From an article: http://www.lonestocktrader.com/make-money-trading-positive-expectancy/ The truth is that the very best traders out there are right only about 50% of the time or less: William O’Neil, Mark Minervini, Peter Brandt, Bill Lipschultz, Colm O’Shea, Ray Dalio, Bruce Kovner, etc… Steven Cohen, one of the best stock traders out there who was also features in Stock Market Wizards and is mentoring traders said: “My best trader makes money only 63% of the time. Most traders make money only in the 50% to 55% range. That means you’re going to be wrong a lot. If that’s the case, you better make sure your losses are as small as they can be, and that your winners are bigger.” The Profit/Loss Ratio If we can’t achieve a consistently high win rate and are doomed to be right about 50% or less of the time, the secret simply is to make more money when you are right, than lose money when you are wrong. The profit/loss ratio is your average win to your average loss. And if over a sequence of trades, you, on average, make more money than you lose, you make money over time despite being right only 50% of the time. This is how professional traders make money consistently. And as opposed to the win rate which is outside of your control, you have much more influence over your profit/loss ratio. Indeed, you can control how much you will lose on a trade by using stop losses. You are the one who decide to enter a new position at a certain price following a certain setup and you are the one who decide where to place your stop loss. If like all the successful traders, you keep a neat track record of your trades, you should know your average profit % and average loss %. Based on that, you can easily adjust your stop loss level and type of trades you take, and put yourself in a position to make much more money when you’re right, than lose when wrong.

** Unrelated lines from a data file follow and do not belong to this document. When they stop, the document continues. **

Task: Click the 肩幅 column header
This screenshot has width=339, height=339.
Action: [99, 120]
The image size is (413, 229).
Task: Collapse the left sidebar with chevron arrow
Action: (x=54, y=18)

Your better off, with say a 30% win rate, but 1:5 R to R, cause some times losses are going to go 5x's worse than expected, which is then offset by 1 winning trade.
This is what gives the No. 1 Golden Rule of trading: Let your profits run and cut your losses short. I think the difference between traders really comes down to who can let the profit run most frequently and by how much and who can correctly deduce it's a loss and cut it short most often.
You missed out the most critical factor I think, the risk department is in full swing at a firm. The new trader only has margin calls, or not enough margin to put on the next trade to "protect" him.
I could've been low balling the buy and hold investor, but I'm not backing down on the "day trader," claim. With a long enough time line, the variance on trading strategies employed by regular joe will kill almost all.